Dos and Don'ts in Pregnancy: Truths and Myths
Obstet Gynecol 2018;131:713–21
As physicians and patient advocates, we find ourselves continually seeking out the best available evidence to help guide decision-making in regard to patient care. The normal pregnancy duration, as calculated from the first day of the last normal menstrual period, is very close to 280 days, or 40 weeks. The labor-induction process generally consumes less than 1% of this time, and, as noted in the previous dot, combined methods appear to significantly shorten the length of labor induction as compared with individual methods. Dr. Fox1 discusses the dos and don'ts of pregnancy in a Clinical Expert Series article that addresses evidence-based, common recommendations for the other 99% of the pregnancy duration. The article is written in a way that acts as a reference guide to health care providers as well as a resource patients may call on. Topics discussed cover a wide breadth of daily encounters or decisions pregnant women may face, including encouraging regular exercise, avoiding undercooked fish, and permitting air travel. Other topics covered include prenatal vitamins, nutrition and weight gain, alcohol, artificial sweeteners, caffeine, foods to avoid, smoking, nicotine, vaping, marijuana, bedrest, avoiding injury, oral health, hot tubs, swimming, insect repellants, hair dyes, travel, and sexual intercourse. In today's age of technology, pregnant women have access to an overabundance of information, some of which is truth and some of which is myth. It is imperative we do our best to provide the best evidence available.
Michael MacKelvie, DO
University of Texas Health Science Center, Houston, Texas
1. Fox NS. Dos and don'ts of pregnancy: truth and myths. Obstet Gynecol 2018;131:713–21.
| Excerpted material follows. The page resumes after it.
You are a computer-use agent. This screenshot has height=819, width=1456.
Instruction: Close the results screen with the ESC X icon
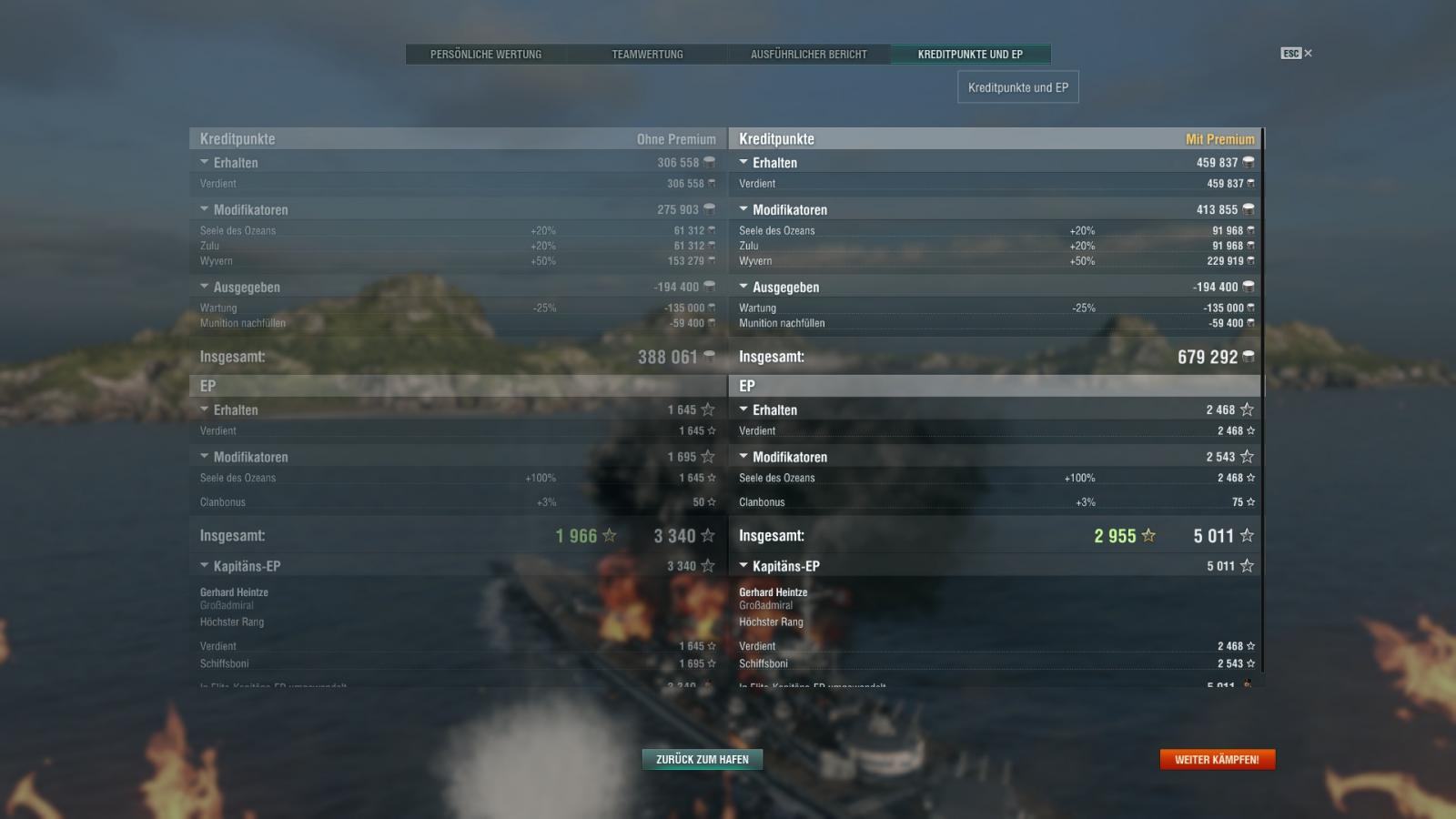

The Effect of Paternal Factors on Perinatal and Paediatric Outcomes: A Systematic Review and Meta-analysis
Hum Reprod Update 2018;24:320–89
As noted in the previous dot, maternal health and lifestyle habits have long been shown to affect pregnancy outcomes. In comparison, relatively little is known about the influence of paternal factors on perinatal and pediatric health.
In a recently published systematic review and meta-analysis, Oldereid et al1 summarize the available evidence on the effects of paternal factors, including paternal age, smoking status, and obesity, on perinatal and pediatric outcomes. Their results demonstrate that advanced paternal age is associated with an increased risk of autism and autism spectrum disorders, schizophrenia, birth defects, trisomy 21, stillbirths, and infant mortality. Paternal smoking, on the other hand, is associated with an increase in small-for-gestational-age newborns, congenital heart disease and orofacial clefts, cancers, childhood brain tumors, and attention deficit hyperactivity disorder. Conversely, paternal obesity, though known to be linked to infertility, does not seem to exert any independent effect on the risk of preterm birth or small for gestational age.
As health care providers, we must continue to advocate for both maternal and paternal health. Whether it is at their prenatal visit or even preconceptionally, both partners should be informed of the dos and don'ts of pregnancy. As we counsel women about their fertility, we should also be mindful of their partners' lifestyle habits and advise accordingly.